— START Document section —

Nyquist includes many low-level functions that are used to implement the functions and behaviors described in previous sections. For completeness, these functions are described here. Remember that these are low-level functions that are not intended for normal use. Unless you are trying to understand the inner workings of Nyquist, you can skip this section.

Creating Sounds

The basic operations that create sounds are described here.

snd-const(value, t0, srate, duration) [SAL]
(snd-const value t0 srate duration) [LISP]
Returns a sound with constant value, starting at t0 with the given duration, at the sample rate srate. You might want to use pwl (see Section Piece-wise Approximations) instead.

snd-read(filename, offset, t0, format, channels, mode, bits, swap, sr, dur) [SAL]
(snd-read filename offset t0 format channels mode bits swap sr dur) [LISP]
Loads a sound from a file with name filename. Files are assumed to consist of a header followed by frames consisting of one sample from each channel. The format specifies the type of header, but this information is currently ignored. Nyquist looks for a number of header formats and automatically figures out which format to read. If a header can be identified, the header is first read from the file. Then, the file pointer is advanced by the indicated offset (in seconds). If there is an unrecognized header, Nyquist will assume the file has no header. If the header size is a multiple of the frame size (bytes/sample * number-of-channels), you can use offset to skip over the header. To skip N bytes, use an offset of:

(/ (float N) sr (/ bits 8) channels)

If the header is not a multiple of the frame size, either write a header or contact the author ([email protected]) for assistance. Nyquist will round offset to the nearest sample. The resulting sound will start at time t0. If a header is found, the file will be interpreted according to the header information. If no header was found, channels tells how many channels there are, the samples are encoded according to mode, the sample length is bits, and sr is the sample rate. The swap flag is 0 or 1, where 1 means to swap sample bytes. The duration to be read (in seconds) is given by dur. If dur is longer than the data in the file, then a shorter duration will be returned. If the file contains one channel, a sound is returned. If the file contains 2 or more channels, an array of sounds is returned. Note: you probably want to call s-read (see Section Sound File Input and Output) instead of snd-read. Also, see Section Sound File Input and Output for information on the mode and format parameters.

— END Document section —
— START Data provided —

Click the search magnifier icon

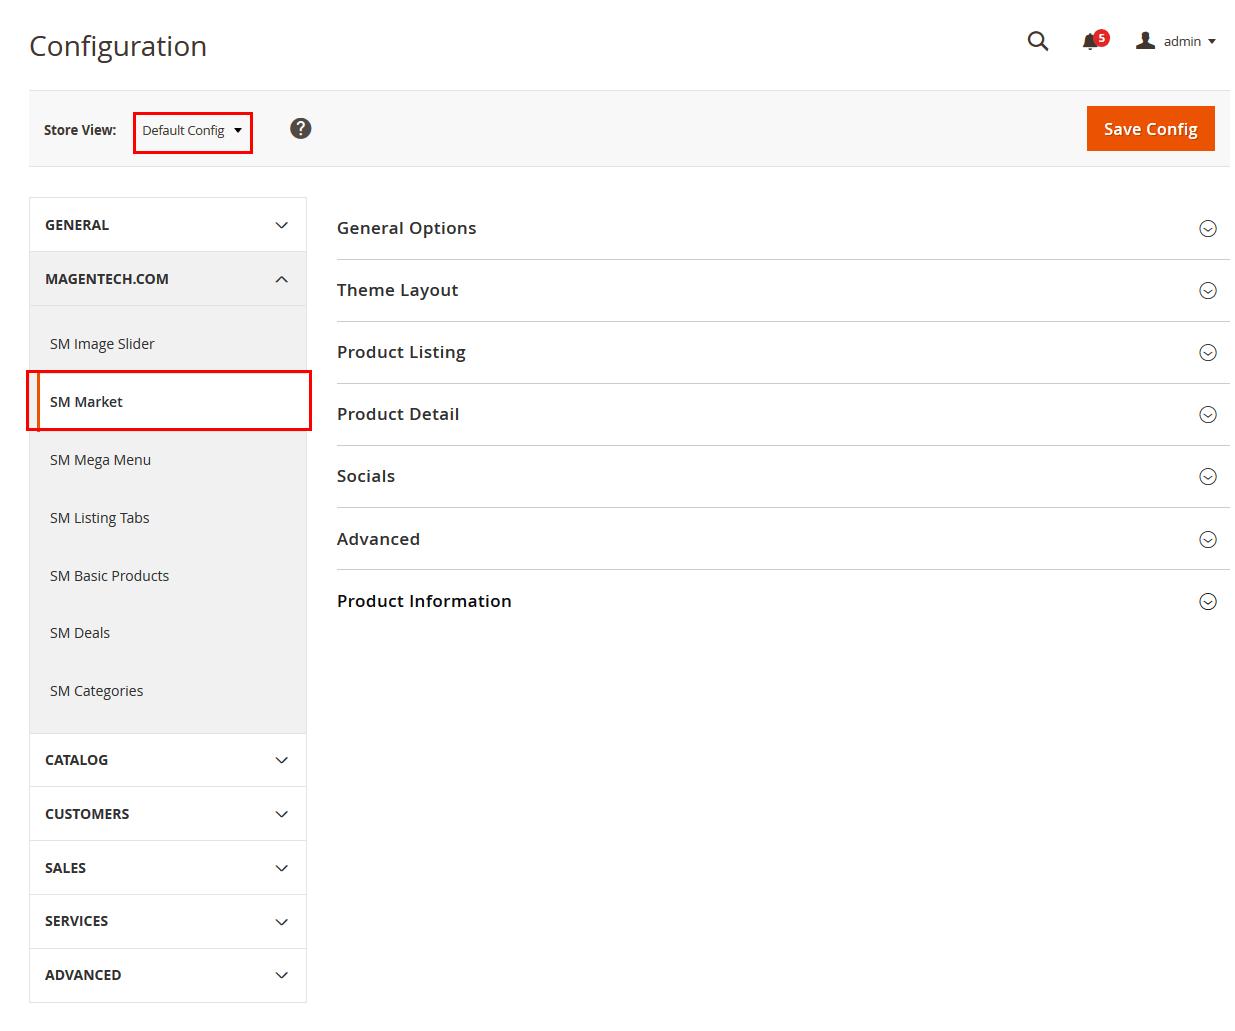(x=1038, y=41)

— END Data provided —

## Requirements:
1. Reproduce the stretch of the Nyquist low-level functions text from "Nyquist includes many" through "skip this section.".
2. In the Nyquist low-level functions text, what does a swap flag of 1 mean for snd-read?
3. List the parameters that snd-const takes, according to the Nyquist low-level functions text.

## Exercise answers:
1.
Nyquist includes many low-level functions that are used to implement the functions and behaviors described in previous sections. For completeness, these functions are described here. Remember that these are low-level functions that are not intended for normal use. Unless you are trying to understand the inner workings of Nyquist, you can skip this section.

2. It means to swap sample bytes.

3. value, t0, srate, duration